Throughout scripture, people made choices like this. We know the story of Peter, choosing to deny Christ three times that day. Peter! The rock Jesus would build his church on, deciding to conform to the world and not be bold in his faith. I don’t want to focus too much on those stories though. I’d rather share a story when a person decided to show his faith in a bold way, and that leads me to the book of Daniel. The story I want to reminisce on isn’t Daniel when he is in the lion’s den, or even the three friends in the furnace. It’s from before both of these stories when Daniel was still with Shadrach, Meshach, and Abednego. King Nebuchadnezzar had taken over Judah with his armies and was trying to assimilate the Israelites into Babylonian culture. These four men were, among others, chosen to be trained for three years in the kingdom. They were given a certain allowance of food and wine from the king’s finest. These four stood up to the officials and asked if they could only eat vegetables in order to not defile themselves before their God. The officials begrudgingly said yes, and the four men surpassed all expectations and were the best of the best among those chosen to live in the king’s service. This was their chance to fit in, this was their chance to show their new king how obedient and willing to follow orders they were. but they decided instead to be bold, they decide to follow God in all things, including what they were to eat and drink.
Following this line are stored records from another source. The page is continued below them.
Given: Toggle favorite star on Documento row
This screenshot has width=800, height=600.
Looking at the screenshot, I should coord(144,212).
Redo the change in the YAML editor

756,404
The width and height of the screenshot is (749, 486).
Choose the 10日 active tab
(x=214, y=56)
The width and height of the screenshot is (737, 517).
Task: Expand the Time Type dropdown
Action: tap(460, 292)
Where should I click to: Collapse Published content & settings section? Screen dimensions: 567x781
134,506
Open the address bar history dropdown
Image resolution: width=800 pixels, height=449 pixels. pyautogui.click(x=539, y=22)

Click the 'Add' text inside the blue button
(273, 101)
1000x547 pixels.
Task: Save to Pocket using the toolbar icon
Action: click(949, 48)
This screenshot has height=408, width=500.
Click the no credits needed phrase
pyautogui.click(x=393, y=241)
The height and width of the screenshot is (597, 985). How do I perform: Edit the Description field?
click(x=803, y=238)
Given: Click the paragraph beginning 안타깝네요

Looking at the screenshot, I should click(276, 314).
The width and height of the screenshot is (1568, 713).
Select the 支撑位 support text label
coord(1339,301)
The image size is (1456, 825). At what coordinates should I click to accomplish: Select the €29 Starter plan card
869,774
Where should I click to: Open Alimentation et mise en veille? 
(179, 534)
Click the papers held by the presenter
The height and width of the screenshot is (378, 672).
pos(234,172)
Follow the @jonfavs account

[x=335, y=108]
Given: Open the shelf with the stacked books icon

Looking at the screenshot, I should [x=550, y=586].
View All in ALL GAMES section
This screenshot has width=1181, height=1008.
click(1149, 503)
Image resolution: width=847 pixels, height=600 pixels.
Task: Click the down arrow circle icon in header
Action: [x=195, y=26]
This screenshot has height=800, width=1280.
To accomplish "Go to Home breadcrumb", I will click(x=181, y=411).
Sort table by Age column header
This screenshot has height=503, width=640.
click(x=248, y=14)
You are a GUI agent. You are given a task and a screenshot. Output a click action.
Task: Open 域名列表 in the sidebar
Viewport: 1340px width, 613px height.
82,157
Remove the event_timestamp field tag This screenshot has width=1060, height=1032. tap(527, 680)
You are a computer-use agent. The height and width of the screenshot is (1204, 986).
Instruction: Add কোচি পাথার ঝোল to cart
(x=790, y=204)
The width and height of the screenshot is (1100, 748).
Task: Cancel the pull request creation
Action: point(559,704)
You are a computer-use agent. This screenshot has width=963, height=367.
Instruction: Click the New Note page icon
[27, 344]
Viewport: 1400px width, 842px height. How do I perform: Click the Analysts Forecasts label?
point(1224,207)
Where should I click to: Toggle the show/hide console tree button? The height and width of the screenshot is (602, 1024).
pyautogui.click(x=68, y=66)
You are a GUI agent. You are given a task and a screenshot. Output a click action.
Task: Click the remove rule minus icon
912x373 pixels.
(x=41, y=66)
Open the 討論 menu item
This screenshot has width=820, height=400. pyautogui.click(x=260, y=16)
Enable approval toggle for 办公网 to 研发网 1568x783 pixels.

Now, this decision might not seem like a bold statement in today’s society. Plenty of people choose to go on special diets. For them though, it was their first chance to stand up for their God even in a rival’s palace, and they did. This allowed them to see God’s favor in their lives, and gave them courage for future choices to be bold. Later in Daniel, Shadrach, Meshach, and Abednego make another choice and decide not to bow down and worship this king. What a decison to make in front of everyone, especially people ready to kill you for it! I don’t want to pretend that choosing not to eat the king’s food wasn’t a hard decision, but it wasn’t as bold of a choice as not worshiping him when commanded to.